Ancora oggi, studia le ricette, fra tradizione e innovazioni. "Su libri, Internet e, soprattutto, sperimento, perché non sempre l’idea che hai in testa, nel concreto, funziona. E allora bisogna saper variare, assaggiare, riprovare. Fino al miglior risultato”. Perché il cliente è sempre al centro. Anche quando, come a Londra, capita il magnate russo di turno “digiuno“ di cultura culinaria ma dal grande appetito. "A cena vide per la prima volta un tartufo bianco – sorride Gabrielli –, non sapeva cosa fosse. Dopo averlo assaggiato, se ne è innamorato al punto da chiedere di averne subito uno da 200 grammi, pelato e bollito come fosse una patata. Un collega di brigata piemontese, vedendo quella scena, è giustamente inorridito".

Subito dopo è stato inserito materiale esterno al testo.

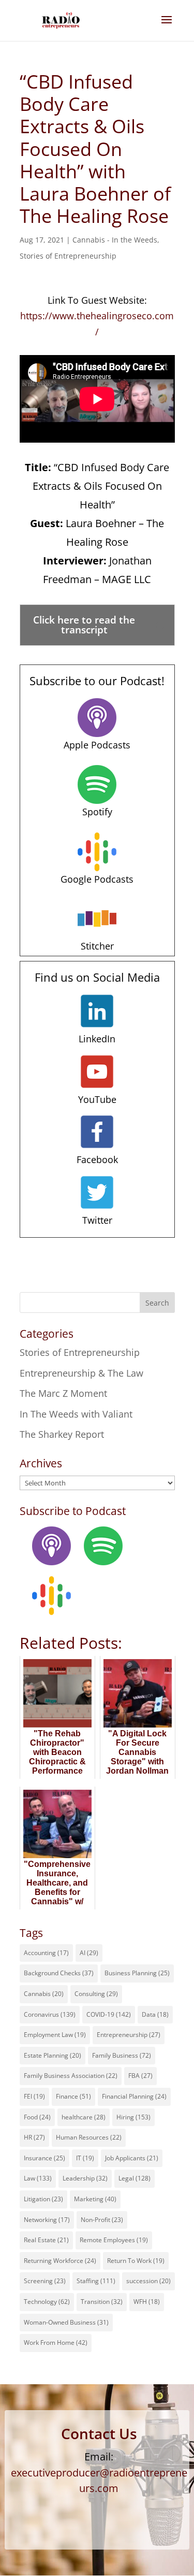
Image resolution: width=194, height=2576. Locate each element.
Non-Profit (102, 2219)
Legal (134, 2178)
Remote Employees (114, 2239)
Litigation (43, 2199)
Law (38, 2178)
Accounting (46, 1952)
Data (155, 2014)
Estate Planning (52, 2055)
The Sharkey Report (62, 1434)
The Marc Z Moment (63, 1393)
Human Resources (89, 2137)
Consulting (96, 1993)
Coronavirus (50, 2014)
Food (37, 2117)
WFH (146, 2301)
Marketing (95, 2199)
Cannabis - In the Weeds (114, 240)
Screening (45, 2280)
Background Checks (59, 1973)
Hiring (133, 2117)
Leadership (85, 2178)
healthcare (84, 2117)
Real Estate (46, 2239)
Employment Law (55, 2034)
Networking (47, 2219)
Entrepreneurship (128, 2034)
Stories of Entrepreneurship (68, 256)
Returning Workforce (60, 2260)
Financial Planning (134, 2096)
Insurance (44, 2158)
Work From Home (55, 2342)
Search (157, 1303)
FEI (34, 2096)
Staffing (96, 2280)
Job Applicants (131, 2158)
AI (89, 1952)
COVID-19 (108, 2014)
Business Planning (137, 1973)
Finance (73, 2096)
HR (34, 2137)
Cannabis (44, 1993)
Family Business (121, 2055)
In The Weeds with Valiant (76, 1414)
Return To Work (136, 2260)
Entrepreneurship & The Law (81, 1373)
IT (85, 2158)
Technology (47, 2301)
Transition (102, 2301)
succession (148, 2280)
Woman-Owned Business (66, 2322)
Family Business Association (70, 2075)
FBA (140, 2075)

Dopo Londra, la voglia di mettersi in gioco riporta Matteo in Italia, al Pellicano di Porto Ercole, con Antonio Guida ("lì ho imparato come garantire la qualità di stelle Michelin con la mole di lavoro in una stagione estiva"), e all’opposto, a Courmayeur al “Petit Royal“, dove si è ritrovato con tre colleghi a fare da soli tutto - dal pane ai dolci - per 15 coperti. “Splendida possibilità di sperimentare”. Finalmente, il ritorno “a casa“, a Milano, per tre anni al Four Season con chef Vito Mollica e un passaggio nella banchettistica (“lì ho imparato da zero, a gestire grandi numeri da solo”) e nel 2019 all’Hotel Principe di Savoia: 4 anni da sous chef, ora alla guida del ristorante Acanto. La prova della maturità. Dove cerca di trasformare in piatti la sua filosofia di vita e di cucina: rispetto delle materie prime, studio, linearità pur nella ricerca. “Perché la bolla degli chef superstar è scoppiata, la gente non accetta più di essere abbagliata dalle apparenze e magari neppure ricordarsi poi cosa ha mangiato. Si cerca sempre più la sincerità e l’onestà di una bella serata. Un fenomeno positivo. E noi cerchiamo di dare al cliente un rifugio sicuro, abbattendo i pregiudizi e la presunta distanza dai milanesi di un’icona dell’hôtellerie mondiale come il Principe di Savoia”. Tornando alle origini. Ai piatti della tradizione lombarda, rivisitati e attualizzati. Perché, come insegna la storia di chef Gabrielli, non si smette mai di imparare.